» To do
Continue the forum thread below offering critique and advice on a member's drawings, starting after its final post.

» Selected text
•••••

# Some of my stuff :)



## Stichy (Feb 20, 2013)

Some of my drawings (Most I am completley repulsed by) anyways...yea, enjoy lol.


----------



## Stichy (Feb 20, 2013)

Some more that I couldn't fit on there.
































































Picasso colored








Picasso uncolored


----------



## Stichy (Feb 20, 2013)

Aand even more!
















My second colored pencil drawing








Bombs can be cute too!


----------



## George924 (Oct 8, 2012)

Hey Stichy great to have you here and welcome to the forums...your work is not bad and it is a great start. Some suggestions on the color pencil.

Slow is the key ingredient when it comes to color pencil and patience but once you get the feel for them your speed will increase and your result will be better with each piece. Another thing about color pencil is layers, use layers and more layer to start building your painting, there will be several stages that will have to be learned and if you lay down to much color and fill the tooth of the paper to quickly it will be hard to add anymore color. Although I try to speed that process up in order for me to start the burnishing to get that painterly look to my work but I have done this for many years and have learned how they will work on different papers. 

About your drawing and sketches...try loosening up a bit and don't worry to much about the lines shorter strokes and looking more closely at your subject in order to get proper proportions. Keep at it and the artist within will emerge...


----------



## Stichy (Feb 20, 2013)

Thanks! I'll definatly think about your tips next time I draw


----------



## Ichigo (Jan 14, 2013)

Stichy said:


> Thanks! I'll definatly think about your tips next time I draw


You seem to struggle with proportions like with the horse's face so practice more, you can look at mine here.
http://www.artistforum.com/graphite-drawing/my-horse-silvers-portait-1408/


----------



## Darksouth (Dec 29, 2012)

Stichy! For the love of God slow down. Take a long deep breath and draw. Your outlines are good your shading is what gets you. Look at what you are drawing as if it were little drawings. Take each vein in the horses neck and look at it as a small drawing and draw it. Watch the shading on every vein and piece of fur. If it helps put a grid over what your drawing maybe 1x1" squares. break it up into smaller pictures. Draw whats in the square. You are on your way. Just slow down a little bit. KEEP AT IT!

•••••

» Stored data
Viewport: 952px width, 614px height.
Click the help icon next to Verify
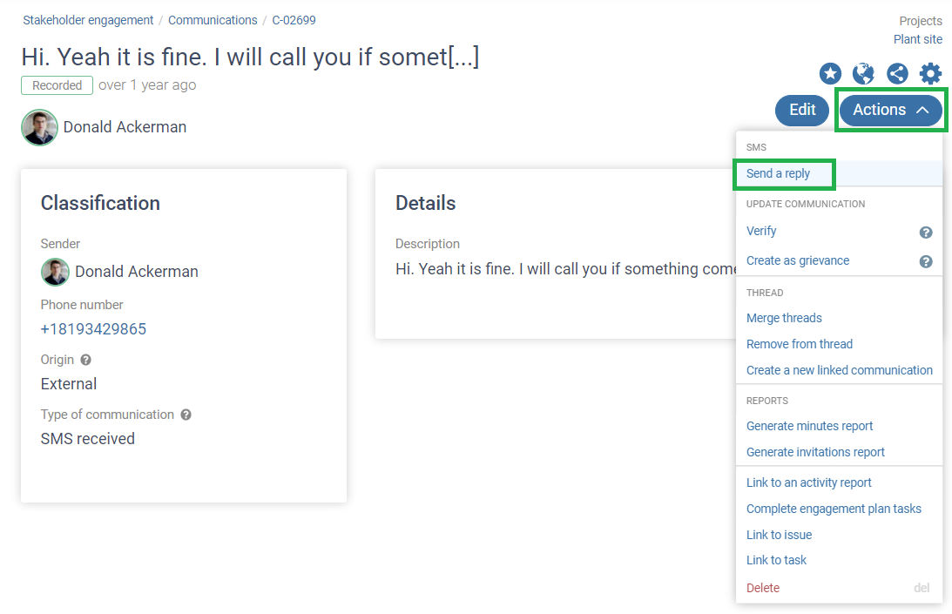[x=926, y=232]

•••••

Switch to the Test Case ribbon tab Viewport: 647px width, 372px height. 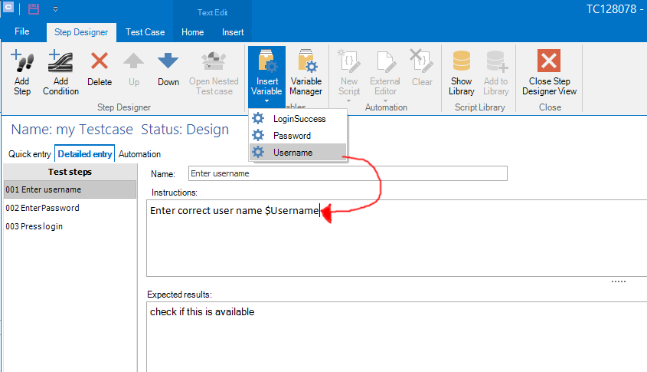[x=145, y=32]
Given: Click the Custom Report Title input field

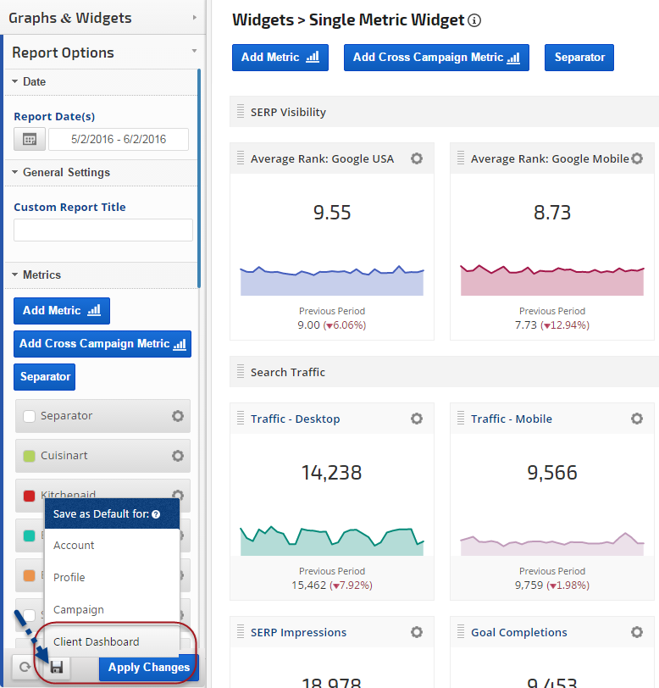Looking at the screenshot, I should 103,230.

•••••

» Written answer
----------



## Stichy (Feb 20, 2013)

I have thought about gridding...Does it help more? Thanks for all the pointers  Also, my mom says I always make the muzzle to big and make it look old or drafty...I always try to fix it but for some reason I always either make it way to small or too big..pointers on that?


----------



## Ichigo (Jan 14, 2013)

Stichy said:


> I have thought about gridding...Does it help more? Thanks for all the pointers  Also, my mom says I always make the muzzle to big and make it look old or drafty...I always try to fix it but for some reason I always either make it way to small or too big..pointers on that?


Thats what gridding is for so you can get the proportions right until you get the eye for it.


----------



## Stichy (Feb 20, 2013)

Ah, thanks!


----------



## Darksouth (Dec 29, 2012)

Yes. Remember to draw everything in that square. Take each square slow and treat each square like it is its own little picture. You could even cover up the rest of the picture so you will only see what is in the square. You will start to see more of what is really going on in the rest of the picture. Keep at it. We want to see how you progress!!


----------



## Stichy (Feb 20, 2013)

Thanks for the tips! Mom said she'll teach me how to grid...hopefully tonight!


----------



## joeygn72 (Mar 10, 2013)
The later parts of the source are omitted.